## Start RECORDS SUPPLIED
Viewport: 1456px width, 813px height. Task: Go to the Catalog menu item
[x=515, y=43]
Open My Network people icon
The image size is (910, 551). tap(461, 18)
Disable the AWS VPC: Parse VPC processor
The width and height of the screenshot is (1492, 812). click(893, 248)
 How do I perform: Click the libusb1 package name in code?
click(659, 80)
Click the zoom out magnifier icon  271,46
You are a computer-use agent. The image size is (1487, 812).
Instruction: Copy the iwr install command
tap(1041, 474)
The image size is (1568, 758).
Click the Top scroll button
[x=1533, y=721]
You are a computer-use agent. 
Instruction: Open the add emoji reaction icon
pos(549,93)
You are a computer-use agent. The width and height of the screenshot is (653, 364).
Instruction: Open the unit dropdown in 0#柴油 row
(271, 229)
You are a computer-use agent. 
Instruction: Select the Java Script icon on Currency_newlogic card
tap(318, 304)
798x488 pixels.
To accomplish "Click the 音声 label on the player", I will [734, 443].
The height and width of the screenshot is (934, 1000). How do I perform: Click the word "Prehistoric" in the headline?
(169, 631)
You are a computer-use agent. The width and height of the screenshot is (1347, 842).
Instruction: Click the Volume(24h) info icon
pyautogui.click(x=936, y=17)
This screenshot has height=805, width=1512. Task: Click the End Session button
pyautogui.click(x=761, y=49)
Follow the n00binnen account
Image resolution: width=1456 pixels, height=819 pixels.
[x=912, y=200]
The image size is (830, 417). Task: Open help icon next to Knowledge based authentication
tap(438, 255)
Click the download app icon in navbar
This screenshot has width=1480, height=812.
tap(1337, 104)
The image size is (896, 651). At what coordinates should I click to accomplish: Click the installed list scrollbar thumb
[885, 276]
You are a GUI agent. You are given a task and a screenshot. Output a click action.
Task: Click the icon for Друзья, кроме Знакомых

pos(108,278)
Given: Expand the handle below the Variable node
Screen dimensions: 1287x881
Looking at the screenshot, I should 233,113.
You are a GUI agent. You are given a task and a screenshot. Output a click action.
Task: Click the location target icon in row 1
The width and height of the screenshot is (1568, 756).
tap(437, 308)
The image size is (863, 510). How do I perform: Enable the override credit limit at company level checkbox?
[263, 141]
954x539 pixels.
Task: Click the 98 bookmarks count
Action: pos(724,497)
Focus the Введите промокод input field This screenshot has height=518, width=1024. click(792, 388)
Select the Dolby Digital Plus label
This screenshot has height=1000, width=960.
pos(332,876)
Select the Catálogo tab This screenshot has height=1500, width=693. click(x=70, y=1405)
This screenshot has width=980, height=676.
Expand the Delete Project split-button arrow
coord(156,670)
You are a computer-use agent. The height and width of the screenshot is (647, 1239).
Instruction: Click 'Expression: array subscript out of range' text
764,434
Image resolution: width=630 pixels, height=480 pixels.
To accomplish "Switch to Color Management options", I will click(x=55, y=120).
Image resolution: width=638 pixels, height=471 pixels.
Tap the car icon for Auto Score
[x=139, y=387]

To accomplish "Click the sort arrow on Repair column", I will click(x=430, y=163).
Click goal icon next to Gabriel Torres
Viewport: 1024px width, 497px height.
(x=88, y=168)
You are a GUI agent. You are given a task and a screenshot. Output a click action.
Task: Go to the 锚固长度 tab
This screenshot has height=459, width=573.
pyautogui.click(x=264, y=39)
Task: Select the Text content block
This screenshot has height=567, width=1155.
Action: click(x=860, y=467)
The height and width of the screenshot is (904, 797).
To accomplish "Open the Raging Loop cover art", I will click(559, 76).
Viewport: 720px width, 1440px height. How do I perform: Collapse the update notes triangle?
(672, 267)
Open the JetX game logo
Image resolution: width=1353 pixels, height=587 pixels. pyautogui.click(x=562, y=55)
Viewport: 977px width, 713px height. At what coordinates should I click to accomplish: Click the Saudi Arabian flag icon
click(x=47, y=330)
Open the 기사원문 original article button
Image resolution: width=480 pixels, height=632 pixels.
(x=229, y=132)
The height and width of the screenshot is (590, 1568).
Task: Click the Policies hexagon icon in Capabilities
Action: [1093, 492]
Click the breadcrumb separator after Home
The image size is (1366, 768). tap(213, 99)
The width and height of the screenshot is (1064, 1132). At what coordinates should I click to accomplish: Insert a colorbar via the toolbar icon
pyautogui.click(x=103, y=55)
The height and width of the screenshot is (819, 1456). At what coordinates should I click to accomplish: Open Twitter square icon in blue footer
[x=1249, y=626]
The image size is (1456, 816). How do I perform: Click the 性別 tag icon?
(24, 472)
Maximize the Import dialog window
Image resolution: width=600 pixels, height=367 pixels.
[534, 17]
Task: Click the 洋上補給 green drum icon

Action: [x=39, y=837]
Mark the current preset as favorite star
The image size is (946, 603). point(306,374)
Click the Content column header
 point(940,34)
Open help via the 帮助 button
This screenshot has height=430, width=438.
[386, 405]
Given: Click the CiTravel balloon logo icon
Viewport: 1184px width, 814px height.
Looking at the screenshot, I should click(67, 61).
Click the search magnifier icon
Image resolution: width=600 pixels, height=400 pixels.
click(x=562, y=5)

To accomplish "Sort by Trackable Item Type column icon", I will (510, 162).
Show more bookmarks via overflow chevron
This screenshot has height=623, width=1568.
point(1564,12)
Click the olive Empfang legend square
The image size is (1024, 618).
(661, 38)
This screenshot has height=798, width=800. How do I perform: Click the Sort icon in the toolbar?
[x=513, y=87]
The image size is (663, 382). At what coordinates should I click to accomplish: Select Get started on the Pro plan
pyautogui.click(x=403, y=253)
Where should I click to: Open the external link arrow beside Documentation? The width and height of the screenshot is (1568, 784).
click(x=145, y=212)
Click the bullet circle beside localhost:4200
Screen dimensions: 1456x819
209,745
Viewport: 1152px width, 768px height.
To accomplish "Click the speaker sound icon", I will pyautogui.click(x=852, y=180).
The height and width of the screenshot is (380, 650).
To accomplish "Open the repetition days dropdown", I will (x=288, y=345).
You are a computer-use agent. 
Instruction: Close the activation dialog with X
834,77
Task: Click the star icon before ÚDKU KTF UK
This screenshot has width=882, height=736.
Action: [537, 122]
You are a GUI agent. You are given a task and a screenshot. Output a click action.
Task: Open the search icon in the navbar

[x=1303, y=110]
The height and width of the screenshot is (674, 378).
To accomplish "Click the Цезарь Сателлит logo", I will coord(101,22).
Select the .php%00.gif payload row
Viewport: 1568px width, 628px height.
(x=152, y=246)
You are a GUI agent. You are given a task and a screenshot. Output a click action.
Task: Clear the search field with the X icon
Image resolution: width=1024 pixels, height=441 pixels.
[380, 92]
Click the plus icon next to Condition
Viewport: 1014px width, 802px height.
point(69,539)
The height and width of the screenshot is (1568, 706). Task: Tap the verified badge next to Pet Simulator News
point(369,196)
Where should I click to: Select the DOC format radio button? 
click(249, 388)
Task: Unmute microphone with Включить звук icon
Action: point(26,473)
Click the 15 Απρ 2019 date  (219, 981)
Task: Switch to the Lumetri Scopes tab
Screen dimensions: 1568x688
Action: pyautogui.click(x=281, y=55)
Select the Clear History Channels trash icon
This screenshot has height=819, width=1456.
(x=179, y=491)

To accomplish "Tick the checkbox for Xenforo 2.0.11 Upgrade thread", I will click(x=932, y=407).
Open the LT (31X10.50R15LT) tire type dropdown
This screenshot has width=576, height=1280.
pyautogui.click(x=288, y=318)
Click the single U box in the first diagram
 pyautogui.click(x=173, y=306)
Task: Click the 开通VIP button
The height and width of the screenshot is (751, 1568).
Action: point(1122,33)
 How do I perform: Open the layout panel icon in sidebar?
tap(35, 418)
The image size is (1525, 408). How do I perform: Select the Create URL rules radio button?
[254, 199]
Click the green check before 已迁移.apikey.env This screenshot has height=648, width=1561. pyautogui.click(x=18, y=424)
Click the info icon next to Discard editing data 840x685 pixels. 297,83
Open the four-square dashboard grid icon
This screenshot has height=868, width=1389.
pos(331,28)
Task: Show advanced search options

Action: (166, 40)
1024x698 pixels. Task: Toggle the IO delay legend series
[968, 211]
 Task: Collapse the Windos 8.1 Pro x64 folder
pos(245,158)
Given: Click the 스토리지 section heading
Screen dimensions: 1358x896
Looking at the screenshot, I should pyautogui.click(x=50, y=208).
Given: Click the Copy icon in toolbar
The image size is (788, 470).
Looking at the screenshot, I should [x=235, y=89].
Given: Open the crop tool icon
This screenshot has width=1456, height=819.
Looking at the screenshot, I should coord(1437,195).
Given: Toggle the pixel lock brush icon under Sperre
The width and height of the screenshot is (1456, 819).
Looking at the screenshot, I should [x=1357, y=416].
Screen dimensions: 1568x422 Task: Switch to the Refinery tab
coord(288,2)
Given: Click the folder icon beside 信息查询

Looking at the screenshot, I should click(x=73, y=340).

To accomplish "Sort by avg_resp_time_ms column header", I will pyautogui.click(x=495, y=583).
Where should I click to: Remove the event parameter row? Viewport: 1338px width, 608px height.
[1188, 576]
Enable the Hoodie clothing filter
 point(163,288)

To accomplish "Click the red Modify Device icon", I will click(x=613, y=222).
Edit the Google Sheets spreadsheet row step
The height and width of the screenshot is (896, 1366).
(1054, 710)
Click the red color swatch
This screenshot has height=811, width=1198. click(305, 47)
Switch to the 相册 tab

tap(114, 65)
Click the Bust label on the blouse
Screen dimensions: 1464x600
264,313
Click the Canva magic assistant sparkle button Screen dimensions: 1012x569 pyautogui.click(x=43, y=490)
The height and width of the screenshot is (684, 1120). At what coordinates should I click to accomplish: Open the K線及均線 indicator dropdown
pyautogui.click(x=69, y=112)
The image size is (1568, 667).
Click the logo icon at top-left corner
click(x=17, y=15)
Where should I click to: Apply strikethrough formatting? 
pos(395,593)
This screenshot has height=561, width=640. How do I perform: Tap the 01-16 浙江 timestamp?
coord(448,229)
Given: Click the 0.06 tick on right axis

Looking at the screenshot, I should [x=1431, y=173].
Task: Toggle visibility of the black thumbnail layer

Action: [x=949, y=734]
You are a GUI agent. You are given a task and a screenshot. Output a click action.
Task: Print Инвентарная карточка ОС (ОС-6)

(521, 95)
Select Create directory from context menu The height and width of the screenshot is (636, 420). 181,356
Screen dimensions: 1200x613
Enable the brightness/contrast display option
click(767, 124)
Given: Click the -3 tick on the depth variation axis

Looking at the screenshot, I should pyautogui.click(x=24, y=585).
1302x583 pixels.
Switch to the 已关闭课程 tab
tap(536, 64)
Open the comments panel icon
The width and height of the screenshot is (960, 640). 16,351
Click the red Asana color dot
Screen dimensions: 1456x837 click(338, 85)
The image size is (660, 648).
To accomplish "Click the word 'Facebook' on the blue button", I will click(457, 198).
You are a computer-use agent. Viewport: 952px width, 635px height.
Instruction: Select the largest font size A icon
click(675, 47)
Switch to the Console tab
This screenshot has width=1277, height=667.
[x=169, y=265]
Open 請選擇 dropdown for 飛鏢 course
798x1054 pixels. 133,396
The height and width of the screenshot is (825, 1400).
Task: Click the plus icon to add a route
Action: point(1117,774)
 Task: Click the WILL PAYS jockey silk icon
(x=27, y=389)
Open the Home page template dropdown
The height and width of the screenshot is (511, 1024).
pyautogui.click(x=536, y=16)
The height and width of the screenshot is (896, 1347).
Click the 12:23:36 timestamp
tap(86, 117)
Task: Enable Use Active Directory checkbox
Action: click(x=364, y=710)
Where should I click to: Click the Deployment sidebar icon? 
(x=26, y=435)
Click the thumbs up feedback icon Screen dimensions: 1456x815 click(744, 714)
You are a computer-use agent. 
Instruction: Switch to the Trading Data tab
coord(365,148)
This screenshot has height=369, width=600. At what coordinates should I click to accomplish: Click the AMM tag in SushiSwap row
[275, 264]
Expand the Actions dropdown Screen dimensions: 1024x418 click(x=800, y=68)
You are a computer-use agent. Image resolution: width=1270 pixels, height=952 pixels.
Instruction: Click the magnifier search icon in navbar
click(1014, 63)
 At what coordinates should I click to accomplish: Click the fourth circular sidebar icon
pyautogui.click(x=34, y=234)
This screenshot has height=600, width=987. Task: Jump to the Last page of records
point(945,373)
## End RECORDS SUPPLIED
Convert the lines from the one containing "Open My Network people icon" up to and including the one containing "tap(1041, 474)" into a Markdown table with the columns "Row" and "Line", leaving out any blank lines.

| Row | Line |
|---|---|
| 1 | Open My Network people icon |
| 2 | The image size is (910, 551). tap(461, 18) |
| 3 | Disable the AWS VPC: Parse VPC processor |
| 4 | The width and height of the screenshot is (1492, 812). click(893, 248) |
| 5 |  How do I perform: Click the libusb1 package name in code? |
| 6 | click(659, 80) |
| 7 | Click the zoom out magnifier icon  271,46 |
| 8 | You are a computer-use agent. The image size is (1487, 812). |
| 9 | Instruction: Copy the iwr install command |
| 10 | tap(1041, 474) |